The “Estimated Remaining Render Time” represents an estimate of the remaining total compute time required to complete the Job. This estimate is already statistically dubious, since there is no guarantee that the remaining unfinished Tasks will resemble the completed Tasks used to form the estimate. But I think it happens often enough that Tasks are fairly consistent, so that this aggregate estimate still provides us some useful information. (And, technically, it should be called “Estimated Remaining Compute Time”, to be properly general, but who cares?)
So it seems like we could take this aggregate estimate and just divide it by the number of Slave instances on the farm and get a good “wall clock” estimate for when the Job will done. But such an estimate would rarely be accurate. First, not all machines running Slave may be eligible, since they may not have the required worker software installed. There may be a limited number of floating licenses for the worker software, and there’s no way to know how many of those licenses will be available to the Job at any given time. And the Job itself may have a machine limit set. These and other factors make it nearly impossible to estimate the maximum number of Slave instances that could be brought to bear on the remainder of the Job.
But suppose we could, through complex modelling, form an estimate for the maximum number of Slave instances eligible to participate on the Job. Dividing the aggregate estimate by this number would give us a best-case-scenario estimate that would almost never come to pass, since it is very unlikely the upper bound of Slave instances would ever be available to the Job. So the wall clock estimate would not actually burn down in real time. If the estimate said 2 hrs remaining and we checked back in 2 hrs, the estimate might then say 50 minutes remaining. Come back in 50 minutes and the estimate now says 28 minutes. This is just setting up users for constant disappointment, which is fundamentally bad UX.
OK, well, what if we multiplied the optimistic wall clock estimate by some safety factor, like 5 (hey, let’s make yet another repository option!), so that we are not setting false expectations? Well what meaning does this wall clock estimate now convey? We’ve taken a dubious aggregate estimate, divided it by a dubious upper bound of participating Slaves, and then multiplied it by an arbitrary safety factor. How can we expect this final wall clock estimate to be useful in any way? Of course it would occasionally be correct, in the same way that an analog clock with frozen hands is correct twice a day. (Interestingly, it has been established that people would rather have a bad map than have no map at all.)
Ok ok ok, but maybe there is some other approach, since it seems like using historical compute time to make a wall clock estimate of completion time is like asking, “Where are we going, and why are we in a hand basket?” After all we are trying to use a historical metric in one domain (Task vs Slave Instance) to derive a predictive summary estimate in a different domain (Job vs Farm).

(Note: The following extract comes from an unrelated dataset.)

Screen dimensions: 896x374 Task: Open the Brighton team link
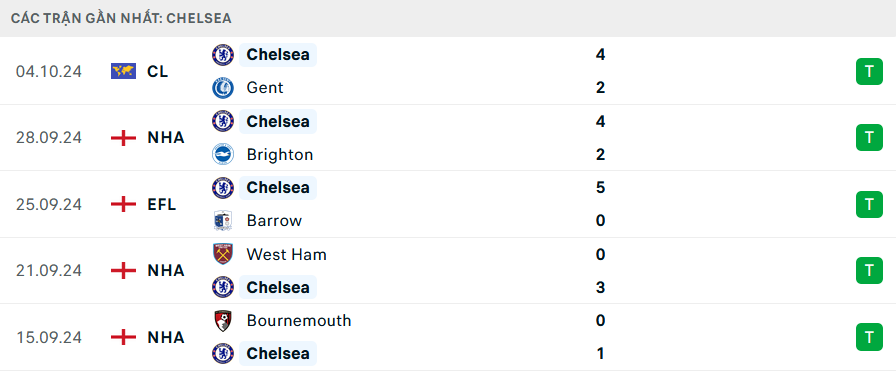pyautogui.click(x=279, y=155)
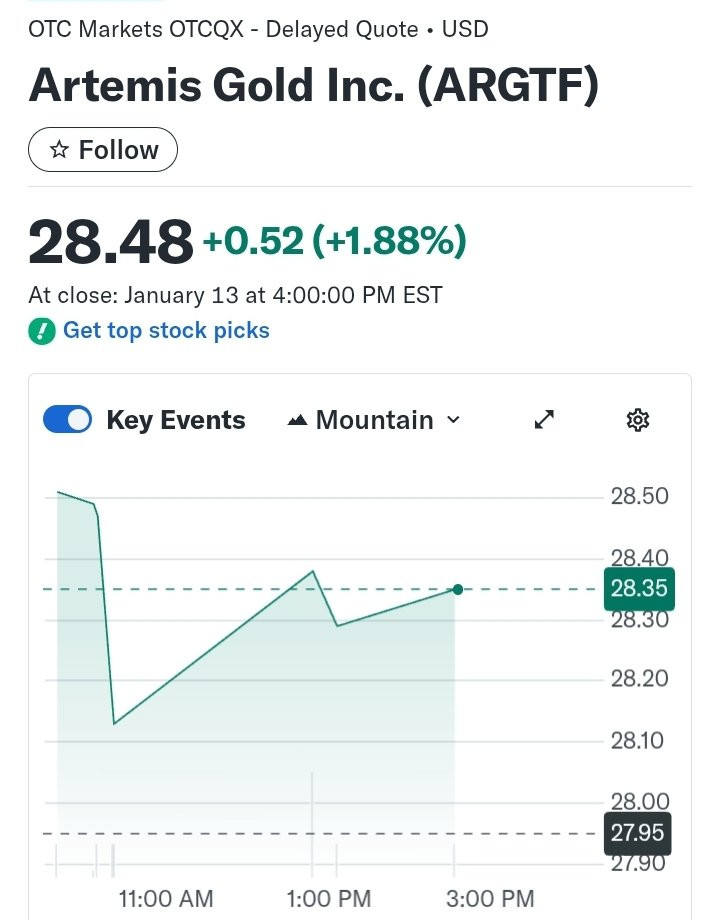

What if, instead, we used a historical metric from the target domain itself to form the predictive summary estimate?
To do that, we have to stop worrying about how long it takes for a Task to complete. Instead we look at the rate at which Tasks of the Job are being completed. (Sort the completion DateTimes of completed tasks, and then measure the time delta between them. Use these deltas to form some kind of statistic, and then multiply that statistic by the number of incomplete Tasks.) This is a metric from the target domain, and it doesn’t require us to build a hopelessly complex model of the domain. Of course, over the lifetime of a Job the number of Slaves brought to bear will vary, so the “completion deltas” will probably be large in the beginning and then get smaller in the middle and so forth. So rather than using the average of all completion deltas, it would make more sense to use a moving average, or an exponential moving average, so that the wall clock estimate will change based on the recent completion history of Tasks of the Job. This is still a bad map, but it is “less bad” than the one derived from Task durations.

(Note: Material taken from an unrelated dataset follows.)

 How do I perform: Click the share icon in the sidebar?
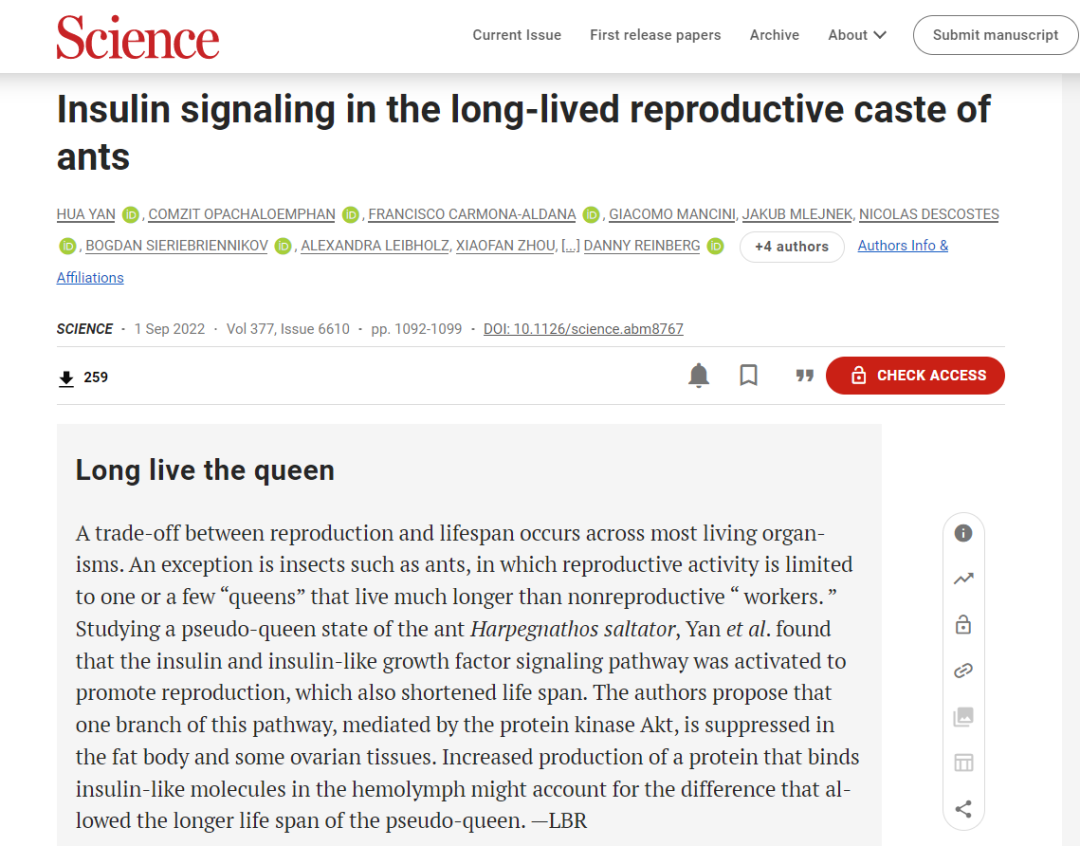[x=963, y=809]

With this rate-based approach, there is still the problem that the burn-down rate of the wall clock estimate will likely not match real time. Suppose the estimate was 30 minutes, so we come back in 30 minutes and check again and now the estimate is 5 hours. What happened? Well the estimate changed to reflect the fact that a bunch of higher-priority Jobs got submitted to the queue, and now this Job isn’t getting much farm time. At the end of the day, do we provide a warm-fuzzy bad map to make people feel better, or do we just not go down that road?
I think the takeaway from this post is quite clear: Never ask a software architect how long something will take; You’ll fall asleep long before the answer is delivered.